Please copy the data starting at the line containing "Where should I" and ending at the line containing "[x=1384, y=29]", replacing "screenshot" with "image" and keeping everything else the same. Leave the pictures out of your answer.

──────── Supplied data

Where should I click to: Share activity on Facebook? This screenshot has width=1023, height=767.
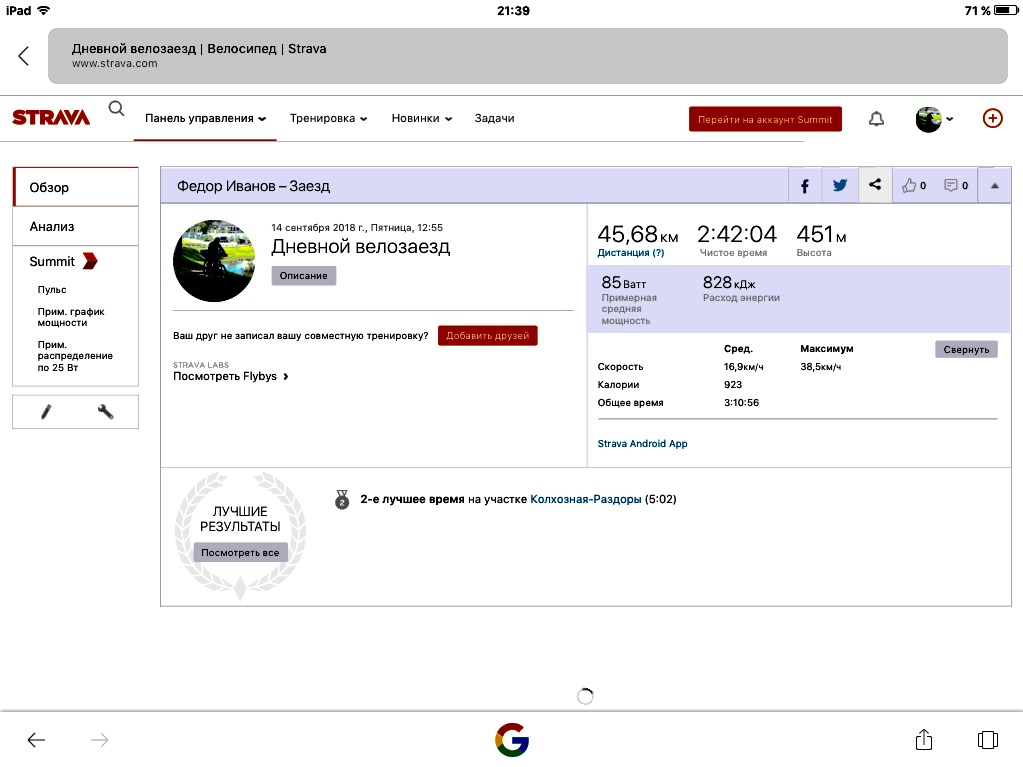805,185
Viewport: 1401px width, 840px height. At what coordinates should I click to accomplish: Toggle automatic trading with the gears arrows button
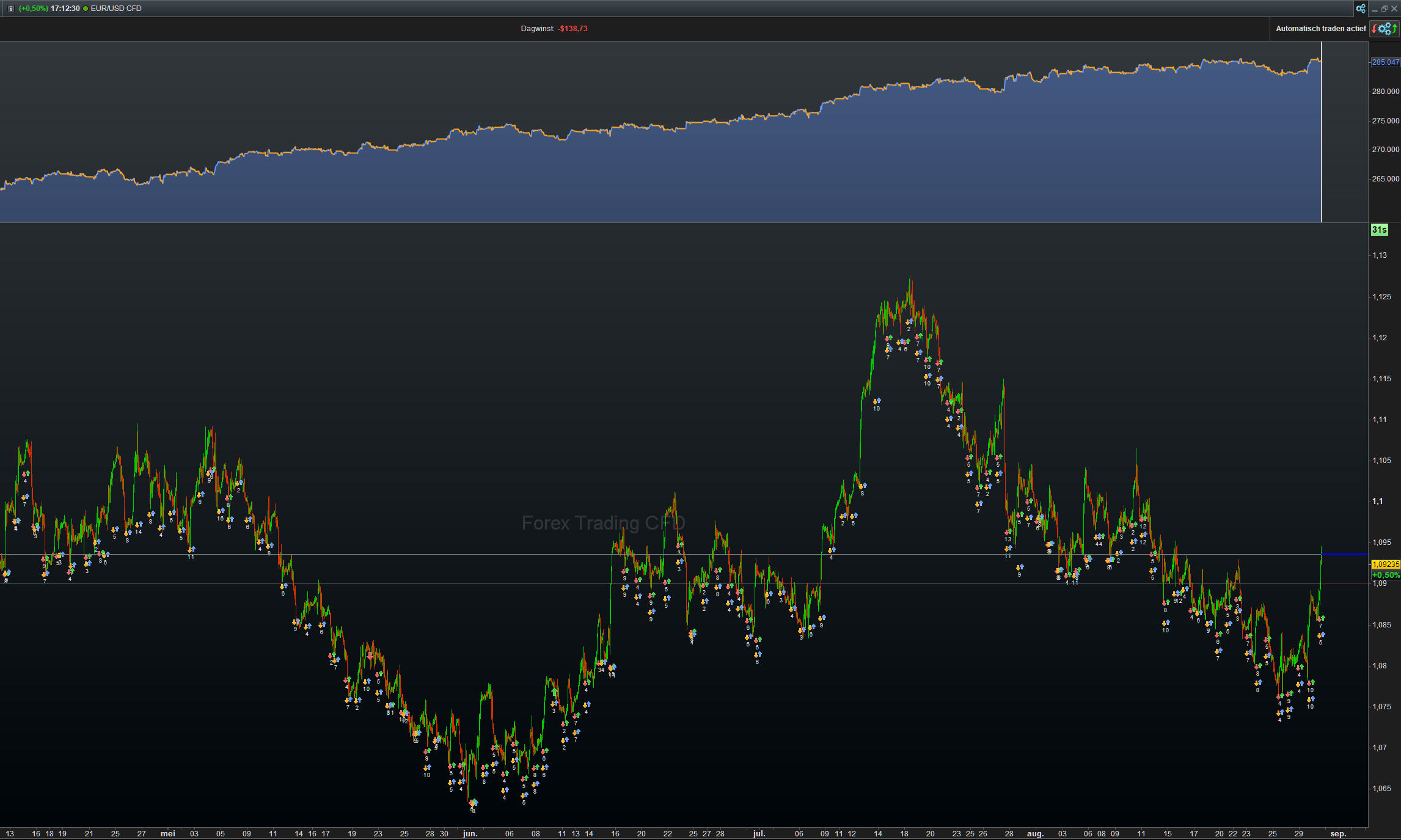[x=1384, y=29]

────────────────
──────── Supplied data

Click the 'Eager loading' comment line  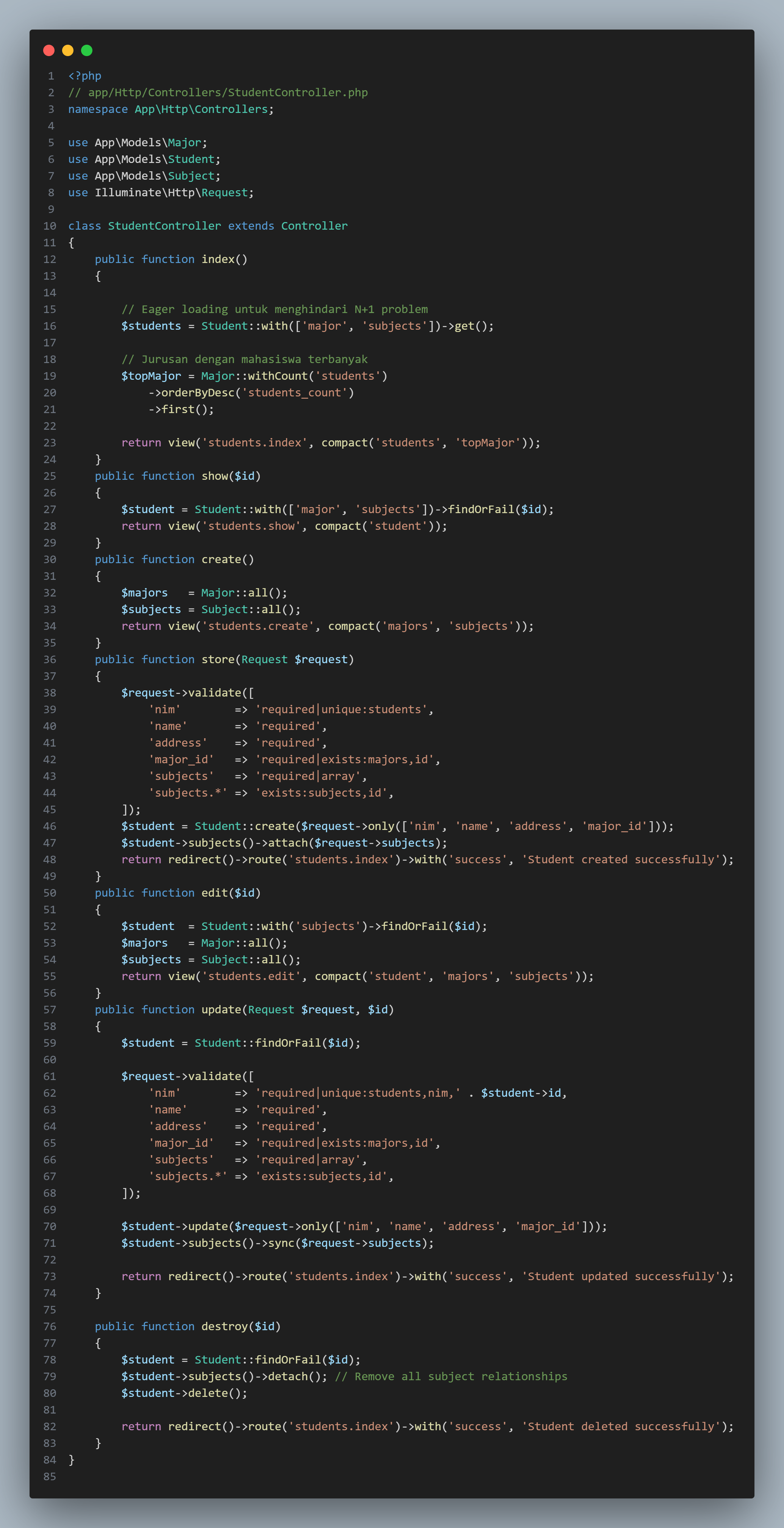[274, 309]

────────────────

> [Full answer]:
Where should I click to: Share activity on Facebook? This image has width=1023, height=767.
805,185
Viewport: 1401px width, 840px height. At what coordinates should I click to accomplish: Toggle automatic trading with the gears arrows button
[x=1384, y=29]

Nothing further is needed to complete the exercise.